J’ai contacté la Fondation des Femmes et la ville de Bordeaux, nous avons eu un soutien financier. Pendant tout le premier confinement, notre association est restée mobilisée pour distribuer à toutes les femmes de la métropole de Bordeaux des produits de première nécessité pour elles et leurs enfants. Nous avons aussi remédié à la précarité numérique grâce à un partenariat avec Emmaüs Connect qui a pu mettre à disposition des femmes des smartphones. Sinon elles étaient coupées de tout. Beaucoup d'entre elles étaient dans une situation difficile, en souffrance psychologique, certaines sont tombées en dépression d’ailleurs. Nous avons pu les soutenir, les thérapeutes de l’institut ont pu faire des entretiens par visio pour rompre leur solitude et les accompagner moralement.  

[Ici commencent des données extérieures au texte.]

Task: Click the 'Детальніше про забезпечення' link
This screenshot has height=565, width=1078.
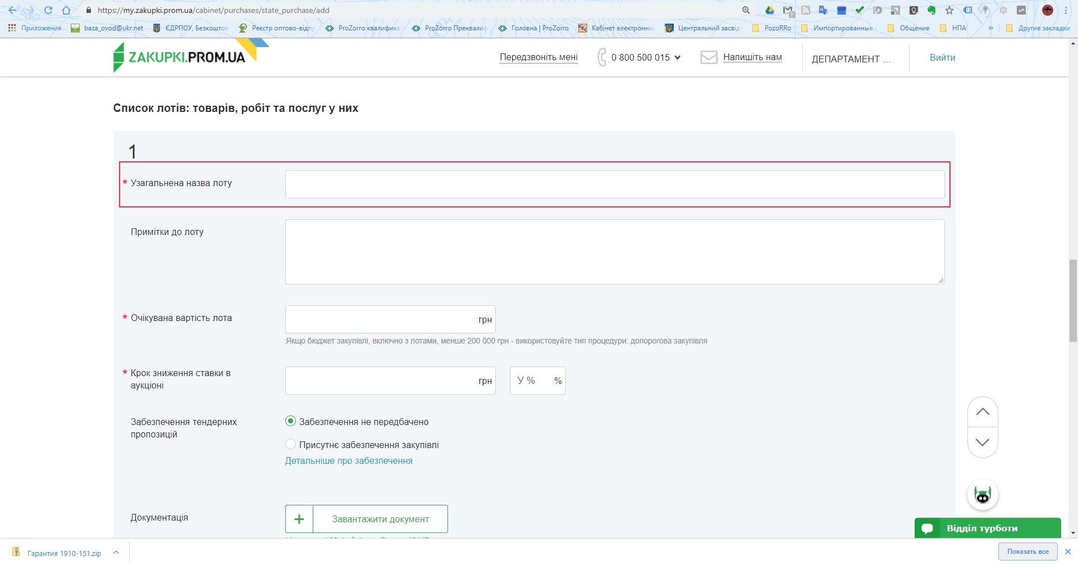Action: (x=349, y=460)
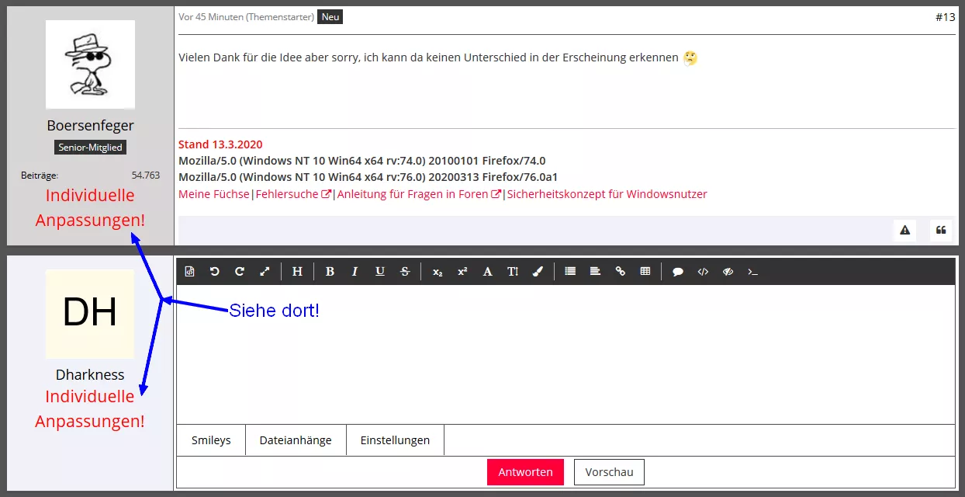Screen dimensions: 965x497
Task: Apply italic formatting
Action: 355,272
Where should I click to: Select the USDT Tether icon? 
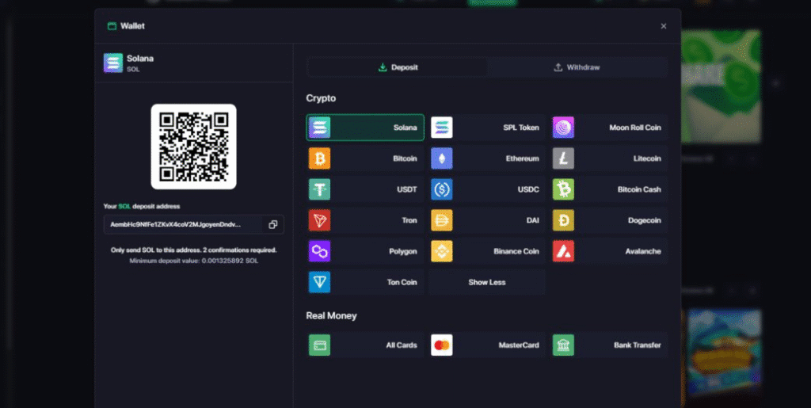click(x=319, y=189)
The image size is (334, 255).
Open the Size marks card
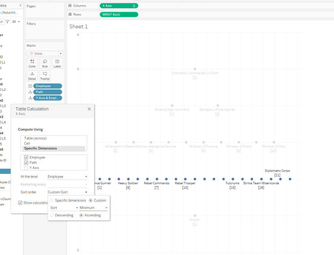45,63
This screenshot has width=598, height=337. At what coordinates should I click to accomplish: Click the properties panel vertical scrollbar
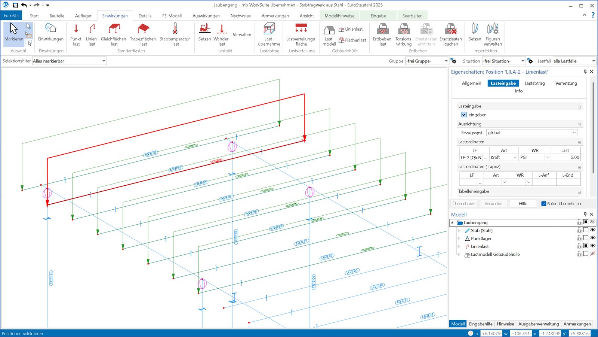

Lors du deuxième confinement, nous avons réussi à garder les rendez-vous médicaux individuels uniquement, mais pas les ateliers collectifs. Et cela a un impact fort sur ces femmes qui sont très seules. Toutes les activités de liens sociaux ont été coupées. Les groupes de paroles ou autres cours collectifs ne sont plus autorisés, et ces femmes ont besoin de ces moments pour tisser des liens sociaux. 

 

  • Quels sont vos projets à venir ?

Nous avons un projet d’essaimage dans certaines villes de France où il n’y a rien du tout sur cette problématique. En tant qu'institut régional, nous avons très envie d’aller proposer nos ateliers dans les territoires de la Nouvelle-Aquitaine, notamment dans les grandes villes, comme La Rochelle, Périgueux, Niort, etc. Cela se met en place actuellement avec les différents partenaires que nous avons déjà contactés. Et nous avons un autre projet, l’ouverture d’un centre d’écoute et d'accompagnement de femmes et d’enfants en Côte d’Ivoire. Je sais que les femmes qui sont là-bas n’ont aucun accompagnement. À chaque fois que je fais une intervention au lycée, les adolescentes viennent me voir et me parlent de leur douleur quand elles vont aux toilettes, par exemple, et de la peur d’en parler dans leurs familles. C’est important d’agir en parallèle en Afrique sur ce sujet. On a commencé à sensibiliser dans les écoles, sans avoir réellement d'institut, mais nous avons des bureaux. Je pense qu’il faut créer des ponts entre la France et les différents pays d’Afrique qui pratiquent l’excision, pour au final, éradiquer ce fléau. L’excision a existé en Europe, il y a longtemps. C’est une tradition, certes, dans certains pays, mais il faut aller sur le terrain pour mieux comprendre pourquoi cette pratique est encore si répandue, les gens ne se posent pas de questions. Il faut aussi favoriser l’éducation des filles et des garçons, et faire de la sensibilisation. C’est très important. Mais également promouvoir l’émancipation économique des femmes et favoriser l'entrepreneuriat féminin en finançant des projets.